Tuesday, March 11, 2008

How to Prepare for a Recession

It is likely that the U.S economy is heading towards a recession in 2008. We may even be in a recession now. But what does this mean to you? Are you prepared for a recession? How do you survive in an economic downturn? In my opinion, if you aren’t prepared for the current recession, it may be too late. So start now and prepare yourself for the next recession. That’s exactly what I did.

The last recession in the U.S started in March 2001 and ended November 2001. I was not prepared. I nearly lost my job. I had a very small emergency fund. I had debt. I had a mortgage. I had a family to support. I was stressed and worried. As Harry S. Truman said, “It's a recession when your neighbor loses his job; it's a depression when you lose yours.” Fortunately I didn’t lose my job, but I vowed to never put my family in that position again. Below are the steps I took to prepare myself for the next recession.

I improved my job security. During the last recession, my company had several rounds of layoffs. To make the situation worse, the small community I lived and worked in had very few other professional opportunities. Rather than leave my company, I found an opportunity in a different department and relocated to a major metropolitan area. This allowed me to stay with my company and protect myself from future downturns. I still work for the same company and I’m very happy with the moves I have made.
I paid off debt. The only debt I had in the last recession was two car notes and a mortgage. But I also realized I would default on these loans quickly if my income suffered. I no longer have debt other than a mortgage.
I downsized. I downsized from two vehicles to one. Surprisingly, sharing vehicles with my wife is only a small inconvenience. My home is also much more affordable after relocating a second time.
I cut spending. I haven’t gone overboard but I’ve always been frugal. I’ve rejected temptations to spend on large ticket items. I've also avoided the "Keeping up with the Joneses" mentality.
I built an emergency fund. My emergency fund during the last recession would have went dry after only one month of unemployment. Due to my downsizing and spending reduction efforts, my emergency fund is now comfortably more than one year of living expenses. This might be a little extreme, but it feels comfortable and I’m currently earning approximately 5% on this money.

I recommend my readers take the necessary steps to prepare for the next recession. Start today and don’t panic. Put an action plan in place and work diligently to make it happen. Be consistent and practice patience. My plans took several years to come to fruition and it’s always a work in progress.

I’d like to hear what others are doing to prepare for the next recession. Please feel free to comment.


Jill H said...

We don't buy things unless we can pay for them right away. We paid off our mortgage. What we are paying at the bank now holds collatoral and can get us loans which helps when we really need it. The biggest expense is the business which makes money and is tax deducted.

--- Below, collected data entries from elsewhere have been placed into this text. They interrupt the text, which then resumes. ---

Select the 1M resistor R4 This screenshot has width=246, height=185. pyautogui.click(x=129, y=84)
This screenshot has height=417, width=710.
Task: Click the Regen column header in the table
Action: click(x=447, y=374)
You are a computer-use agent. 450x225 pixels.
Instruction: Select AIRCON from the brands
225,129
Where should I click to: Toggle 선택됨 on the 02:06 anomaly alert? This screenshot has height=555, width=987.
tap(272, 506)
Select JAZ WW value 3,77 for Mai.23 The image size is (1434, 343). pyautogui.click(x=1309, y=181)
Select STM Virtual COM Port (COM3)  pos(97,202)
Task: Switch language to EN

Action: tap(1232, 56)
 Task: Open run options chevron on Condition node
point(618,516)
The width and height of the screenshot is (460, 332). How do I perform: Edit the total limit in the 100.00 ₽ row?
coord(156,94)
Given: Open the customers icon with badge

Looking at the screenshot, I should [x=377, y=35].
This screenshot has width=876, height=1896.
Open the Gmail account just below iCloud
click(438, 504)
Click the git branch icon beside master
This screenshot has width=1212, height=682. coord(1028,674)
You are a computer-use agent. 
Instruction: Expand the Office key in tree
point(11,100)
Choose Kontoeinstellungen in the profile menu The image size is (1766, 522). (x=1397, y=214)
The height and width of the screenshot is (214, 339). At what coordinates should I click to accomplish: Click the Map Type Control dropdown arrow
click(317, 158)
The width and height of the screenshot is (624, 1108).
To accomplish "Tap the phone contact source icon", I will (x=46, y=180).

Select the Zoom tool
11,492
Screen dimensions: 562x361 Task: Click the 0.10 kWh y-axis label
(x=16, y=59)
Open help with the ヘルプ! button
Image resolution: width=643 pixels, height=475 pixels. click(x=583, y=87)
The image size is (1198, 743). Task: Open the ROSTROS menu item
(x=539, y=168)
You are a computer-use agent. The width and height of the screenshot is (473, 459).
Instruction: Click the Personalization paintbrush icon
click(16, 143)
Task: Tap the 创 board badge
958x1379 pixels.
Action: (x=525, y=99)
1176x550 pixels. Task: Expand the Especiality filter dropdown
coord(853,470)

We use 0% credit cards and transfer balances when the offer expires. We only buy used cars and don't feel it neccessary to be lavish. We don't care to shop, only for the neccessities. We are lucky to get hand-me-downs which are as good as new and seek out garage sale finds to quench the need to shop. Are assets far exceed our debt.

Kristen Zirkle said...

How did you save a year's salary? Just by saving every month or did you get there by cashing in on other equity (home, etc)?

T Struck said...


My emergency fund isn't one year's of salary. It is one year's worth of living expenses. I spend less than I earn so these two figures are not the same.

The most significant impact to building my emergency fund came when I relocated from Minneapolis to Houston where the cost of living is significantly less. Yes, I did take some equity out of my home. Approximately 25% of my emergency fund was built by taking out equity. But if everything goes as planned, I should have our home completely paid off in 5 years. Also, the overall cost of living in Houston is less than Minneapolis so my dollar goes further on a daily basis.

The remaining 75% came from diligent saving and downsizing. When I downsized to one car, for example, the proceeds from the car went directly into my emergency fund. In addition, I haven’t had a car payment in over a year, which helps my cash flow tremendously.

TC said...

Do you mind telling us where you are getting a 5% return on you emergency fund money?

T Struck said...

Most of my emergency fund is laddered in CD’s currently averaging 5.10% yield with ING Direct. My last CD is set to mature in January 2009. I locked into these rates before our friend Ben Bernanke cut the Fed Funds rates and penalized us savers!

Since the ING Direct savings account is currently yielding only 3.1%, I plan to move my cash to Vanguard’s Tax-Exempt Money Market Fund (VMSXX). The current yield is 2.94%. If you are in the 25% tax bracket, this is equivalent to a yield of 3.92%.

I wrote about my plans last week in my post Stash Your Cash in Tax Exempt Money Market Funds.